Data listing:
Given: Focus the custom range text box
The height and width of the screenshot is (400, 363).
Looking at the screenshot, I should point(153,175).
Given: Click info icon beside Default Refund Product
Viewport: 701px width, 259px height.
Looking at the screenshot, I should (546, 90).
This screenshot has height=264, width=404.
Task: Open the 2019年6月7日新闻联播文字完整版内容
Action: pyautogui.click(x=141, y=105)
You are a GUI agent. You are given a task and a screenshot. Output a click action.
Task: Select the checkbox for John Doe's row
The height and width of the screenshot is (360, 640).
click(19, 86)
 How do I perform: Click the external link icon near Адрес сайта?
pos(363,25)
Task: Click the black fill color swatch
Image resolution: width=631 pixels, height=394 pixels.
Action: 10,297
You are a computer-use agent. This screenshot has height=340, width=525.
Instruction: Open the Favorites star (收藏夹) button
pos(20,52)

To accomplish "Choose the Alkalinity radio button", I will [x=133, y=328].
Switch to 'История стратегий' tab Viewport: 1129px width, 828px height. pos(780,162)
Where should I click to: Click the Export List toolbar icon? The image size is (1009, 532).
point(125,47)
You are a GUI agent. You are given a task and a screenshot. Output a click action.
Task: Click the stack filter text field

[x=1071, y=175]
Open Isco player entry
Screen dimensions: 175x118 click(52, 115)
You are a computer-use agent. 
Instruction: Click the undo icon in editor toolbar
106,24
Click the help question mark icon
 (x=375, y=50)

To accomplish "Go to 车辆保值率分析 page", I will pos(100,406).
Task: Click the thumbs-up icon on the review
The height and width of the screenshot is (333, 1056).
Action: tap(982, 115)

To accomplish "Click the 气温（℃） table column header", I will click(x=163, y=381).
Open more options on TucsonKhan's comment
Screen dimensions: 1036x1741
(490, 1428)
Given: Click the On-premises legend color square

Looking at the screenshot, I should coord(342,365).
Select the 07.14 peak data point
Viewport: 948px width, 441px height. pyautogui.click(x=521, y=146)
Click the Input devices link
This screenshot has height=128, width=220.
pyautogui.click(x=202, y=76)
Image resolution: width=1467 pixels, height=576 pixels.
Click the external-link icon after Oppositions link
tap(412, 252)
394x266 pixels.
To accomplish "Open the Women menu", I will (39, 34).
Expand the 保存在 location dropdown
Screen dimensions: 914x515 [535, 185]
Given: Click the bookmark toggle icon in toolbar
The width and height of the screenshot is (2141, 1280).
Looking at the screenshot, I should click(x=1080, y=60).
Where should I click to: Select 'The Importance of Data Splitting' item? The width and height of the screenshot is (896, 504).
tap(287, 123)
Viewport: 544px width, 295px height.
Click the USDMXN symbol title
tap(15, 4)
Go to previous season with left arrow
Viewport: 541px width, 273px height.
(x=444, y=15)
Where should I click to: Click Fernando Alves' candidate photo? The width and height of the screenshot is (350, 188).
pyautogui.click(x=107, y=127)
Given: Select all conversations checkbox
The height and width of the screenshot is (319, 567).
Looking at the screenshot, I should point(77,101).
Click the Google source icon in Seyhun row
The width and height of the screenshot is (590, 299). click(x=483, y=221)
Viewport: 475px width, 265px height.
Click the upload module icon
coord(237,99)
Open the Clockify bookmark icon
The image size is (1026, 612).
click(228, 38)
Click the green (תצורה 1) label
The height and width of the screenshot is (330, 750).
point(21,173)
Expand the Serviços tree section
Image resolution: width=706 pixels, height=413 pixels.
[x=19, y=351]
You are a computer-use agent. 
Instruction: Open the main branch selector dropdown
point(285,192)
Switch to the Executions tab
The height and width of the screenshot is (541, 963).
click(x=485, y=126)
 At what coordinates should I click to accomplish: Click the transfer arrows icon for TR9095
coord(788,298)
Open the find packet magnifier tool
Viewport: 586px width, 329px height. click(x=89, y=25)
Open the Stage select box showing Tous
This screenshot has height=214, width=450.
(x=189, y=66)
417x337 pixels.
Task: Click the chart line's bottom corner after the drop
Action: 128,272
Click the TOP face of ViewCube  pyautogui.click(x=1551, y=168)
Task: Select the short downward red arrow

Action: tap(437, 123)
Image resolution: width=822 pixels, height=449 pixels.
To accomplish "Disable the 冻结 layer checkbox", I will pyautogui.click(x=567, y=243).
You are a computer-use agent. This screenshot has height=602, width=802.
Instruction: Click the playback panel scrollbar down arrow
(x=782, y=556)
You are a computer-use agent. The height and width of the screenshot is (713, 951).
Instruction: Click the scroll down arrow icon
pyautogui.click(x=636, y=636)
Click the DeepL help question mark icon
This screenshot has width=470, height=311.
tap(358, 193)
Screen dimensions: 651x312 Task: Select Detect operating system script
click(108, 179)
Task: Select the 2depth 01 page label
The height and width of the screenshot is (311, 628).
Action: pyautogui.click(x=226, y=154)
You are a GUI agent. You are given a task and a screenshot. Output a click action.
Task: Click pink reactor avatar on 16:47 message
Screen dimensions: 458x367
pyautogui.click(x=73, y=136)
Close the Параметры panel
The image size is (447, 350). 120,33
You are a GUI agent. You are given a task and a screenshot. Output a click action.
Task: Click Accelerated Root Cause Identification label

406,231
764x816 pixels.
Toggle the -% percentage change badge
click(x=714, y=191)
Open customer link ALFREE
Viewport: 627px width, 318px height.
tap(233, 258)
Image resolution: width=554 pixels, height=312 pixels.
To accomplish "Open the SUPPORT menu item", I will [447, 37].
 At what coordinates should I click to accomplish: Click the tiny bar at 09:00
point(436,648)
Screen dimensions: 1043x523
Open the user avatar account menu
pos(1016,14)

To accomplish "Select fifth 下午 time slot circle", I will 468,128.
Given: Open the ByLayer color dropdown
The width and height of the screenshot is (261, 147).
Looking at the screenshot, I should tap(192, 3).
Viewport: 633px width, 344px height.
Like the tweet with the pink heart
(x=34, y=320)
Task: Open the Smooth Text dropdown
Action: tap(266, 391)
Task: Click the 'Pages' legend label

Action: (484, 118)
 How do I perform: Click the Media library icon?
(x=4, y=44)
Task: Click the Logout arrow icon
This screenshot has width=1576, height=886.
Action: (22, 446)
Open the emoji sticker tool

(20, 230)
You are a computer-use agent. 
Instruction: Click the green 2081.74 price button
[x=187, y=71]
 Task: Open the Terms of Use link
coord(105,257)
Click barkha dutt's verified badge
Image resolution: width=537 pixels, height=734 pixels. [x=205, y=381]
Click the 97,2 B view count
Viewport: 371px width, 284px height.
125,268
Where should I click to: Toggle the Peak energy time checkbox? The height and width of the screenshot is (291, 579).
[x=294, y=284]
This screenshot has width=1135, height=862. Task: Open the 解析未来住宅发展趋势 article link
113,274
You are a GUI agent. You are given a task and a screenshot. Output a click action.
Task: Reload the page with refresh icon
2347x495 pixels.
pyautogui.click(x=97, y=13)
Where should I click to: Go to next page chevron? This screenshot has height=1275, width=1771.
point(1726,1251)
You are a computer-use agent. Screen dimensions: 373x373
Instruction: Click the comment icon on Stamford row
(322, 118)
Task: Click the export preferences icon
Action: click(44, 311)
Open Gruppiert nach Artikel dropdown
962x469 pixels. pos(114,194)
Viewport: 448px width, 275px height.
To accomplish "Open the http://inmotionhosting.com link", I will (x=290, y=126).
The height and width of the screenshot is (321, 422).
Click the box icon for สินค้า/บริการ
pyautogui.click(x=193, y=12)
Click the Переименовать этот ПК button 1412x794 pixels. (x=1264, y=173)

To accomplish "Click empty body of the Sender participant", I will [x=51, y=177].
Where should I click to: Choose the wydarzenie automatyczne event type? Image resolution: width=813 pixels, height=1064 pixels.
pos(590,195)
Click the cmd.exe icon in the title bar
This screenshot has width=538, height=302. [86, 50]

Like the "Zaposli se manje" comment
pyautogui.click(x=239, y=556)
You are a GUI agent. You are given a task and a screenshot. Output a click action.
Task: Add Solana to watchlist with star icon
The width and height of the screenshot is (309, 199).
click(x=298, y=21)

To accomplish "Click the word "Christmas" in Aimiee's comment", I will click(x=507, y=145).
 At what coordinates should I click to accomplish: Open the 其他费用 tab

• What is required: Pull out every line of the listing above that contains the string "panel". Case counts.

• Exercise answer:
Instruction: Click the playback panel scrollbar down arrow
Close the Параметры panel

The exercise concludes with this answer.